Dziś na celownik bierzemy portal aukcyjny eBay. Amerykański „gigant” działa w Polsce od 2005 roku i już od początku otwarcia przyciągał do siebie wielu użytkowników. Nie zdołał jednak wybić się ponad istniejące już serwisy aukcyjne, a obecnie zajmuje czwarte miejsce w Polsce z udziałem 1.79 % w ogólnej liczbie aukcji (wg. Aukcjostat.pl).

Przyjrzyjmy się rejestracji w serwisie. Już teraz mogę powiedzieć, że jest ona łatwa, prosta i przyjemna.

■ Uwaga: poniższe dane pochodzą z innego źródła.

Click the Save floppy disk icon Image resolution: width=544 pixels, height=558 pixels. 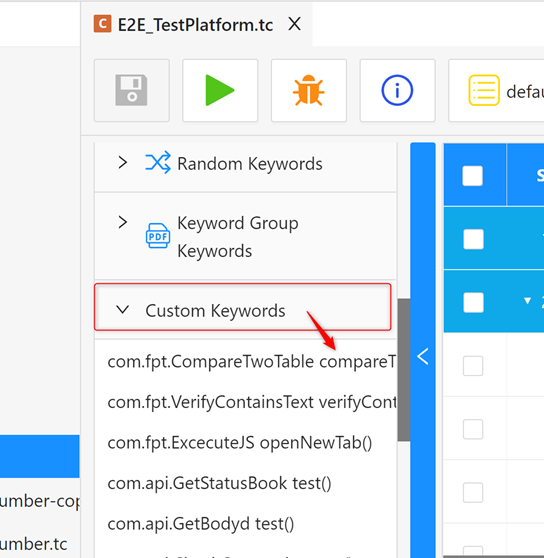tap(131, 90)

Na początek należy podać imię, nazwisko, adres, wszelkie inne dane, oraz wymyślić login oraz hasło. Serwis automatycznie daje podpowiedzi jeśli dany login jest zajęty i – co ciekawe- również jeśli brzmi tak jak twój mail, niezależnie od jego niepowtarzalności. Ponadto automatycznie odrzuca hasła typu „123456” i inne zbyt łatwe do odgadnięcia. Z drugiej strony można odnieść wrażenie, że „tajne pytania” są zbyt proste, a nie ma opcji by wpisać własne. Mogę jednak uspokoić czytelników, bowiem kiedy zapomni się hasła, prócz „tajnego pytania” należy podać swój kod pocztowy, datę urodzenia oraz numer telefonu. Ewentualny oszust chcący się włamać na nasze konto musiałby znać te dane, a prócz tego hasło do naszego maila.

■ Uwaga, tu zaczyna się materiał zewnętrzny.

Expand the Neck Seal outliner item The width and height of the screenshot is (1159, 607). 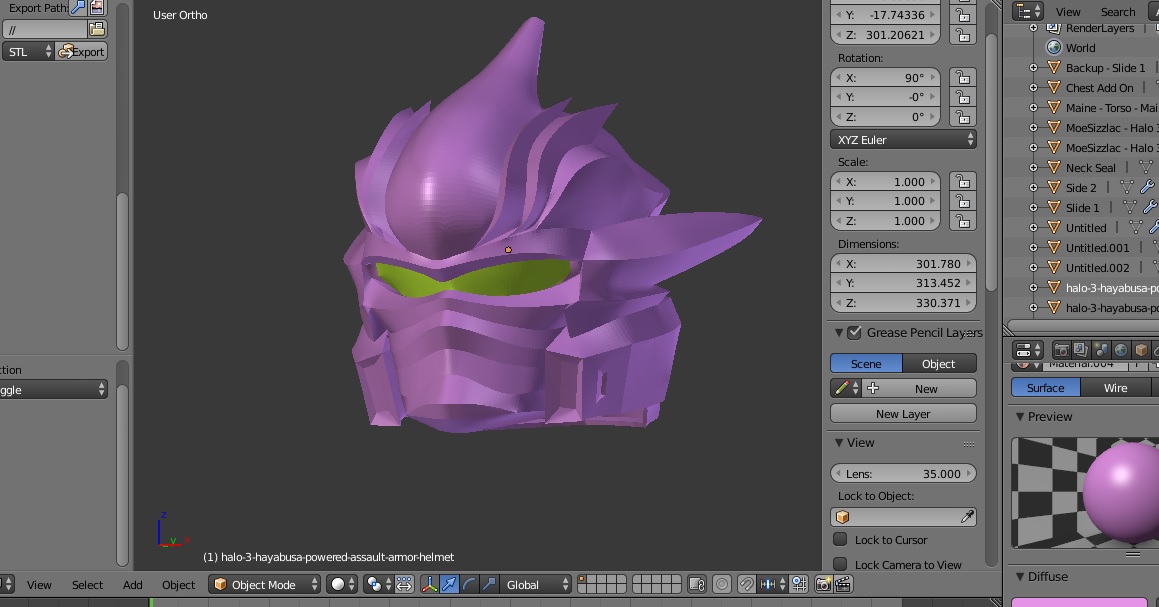[x=1034, y=168]
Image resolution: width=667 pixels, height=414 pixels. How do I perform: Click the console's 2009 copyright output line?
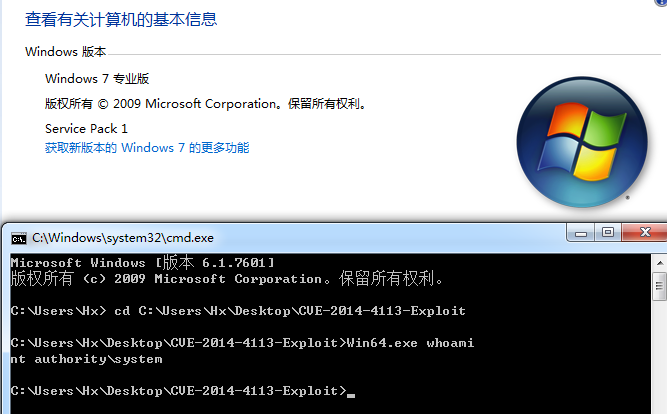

Dalsze etapy rejestracji, to zapoznanie się z regulaminem, wpisanie kodu weryfikacyjnego z obrazka i odebranie maila z potwierdzeniem. W mailu znajduje się odnośnik do uaktywnienia konta, warto wspomnieć, że znajduje się on w prawej części wyświetlanego maila ( za pierwszym razem ciężko jest go zobaczyć).
To tyle, żadnych listów z potwierdzeniem przesyłanych tradycyjną pocztą jak na Allegro.pl. Czas na zakupy!